Recreating a famous riot wasn’t the only problem the Duckrockers crew faced. Chemistry was key to the success of Sione’s Wedding, with the cast of Kightley, Robbie Magasiva, Shimpal Lelisi and Iaheto Ah Hi already friends and members of the comedy troupe Naked Samoans well before filming began. As a result, their gags and effortless camaraderie oozed off the screen.

Finding the right actors to recreate the film’s loveable gang could make or break the prequel. Kightley knew the cast needed to gel, but he rejected the usual TV approach of hiring actors in their 20s and found real-life teenagers for the roles. “There’s a real innocence you have when you’re genuinely a teenager,” he says.

The chosen four – brothers Levi and Augustino Ieremia-Seulu, plus Duane Evans Jr and Dallas Halavaka – are aged between 14-18 and all still at school. Apart from the brothers, they were also all strangers to each other, but weeks of rigorous rehearsals helped them bond quickly. “Because of the pressure, because of the expectation, they’re really tight.”

Duckrockers
The young cast of Duckrockers in a dance battle in Grey Lynn Park. (Photo: Supplied)

They also needed to be able to dance. Duckrockers is full of “bopping” sequences as the boys form a breakdancing crew and begin facing up against a more practised local team. While Kightley says he’s never been able to dance, breakdancing was a big thing during his childhood. Some of the cast were so good they had to try and unlearn some of their tricks to make them look more like beginners.

The other issue creating a TV show in 2022? Covid. On a sunny but chilly day in May, the cast and crew were outside filming a bopping battle in Grey Lynn park. Dozens of actors were gathered around a cardboard mat lying on a basketball court with ghetto blasters scattered around. Nearby, an 80s police car was ready to speed onto the court to break up a looming fight. “Can we get on with the flipping battle?” yelled the opposition as the Duckrockers made their familiar hand gestures and “quack quack” call signs.

Duckrockers
Oscar Kighley on the set of Duckrockers with his young cast. (Photo: Supplied)

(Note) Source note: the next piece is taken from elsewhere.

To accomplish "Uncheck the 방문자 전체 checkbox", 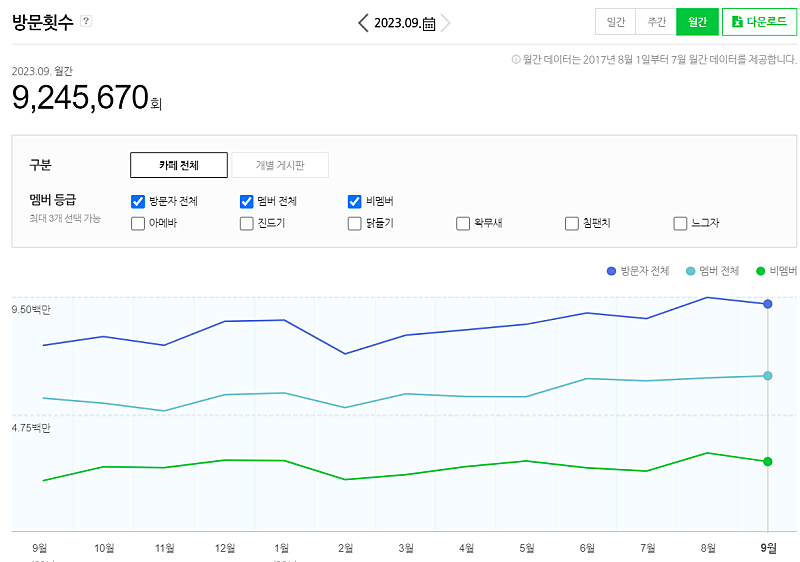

Laughing behind the monitor was Kightley. Everyone was masked except the actors, and Covid breaks became a regular occurrence during the shoot. “We lost actors, camera crew. Somehow we managed to soldier on,” he says. “Our protocols hung tight.”

But he couldn’t hide his delight at seeing his childhood depicted on screen. “It was a specific kind of innocence,” he says. “New Zealand was a more innocent country back then. Look at the TV, stuff like Top Town, the whole family would sit down to watch that. I couldn’t imagine that now.”

He’s hoping many do indeed sit down to watch Wednesday night’s debut of Duckrockers. Like Sione’s Wedding and Bro’ Town, Kightley’s pleased he’s managed to get faces just like his on local screens again. “There’s never been a show like this … about brown kids. I can’t remember one,” he says. “We got to make one. This is a huge deal for our community.”

Duckrockers airs on TVNZ 2 and TVNZ+ from Wednesday.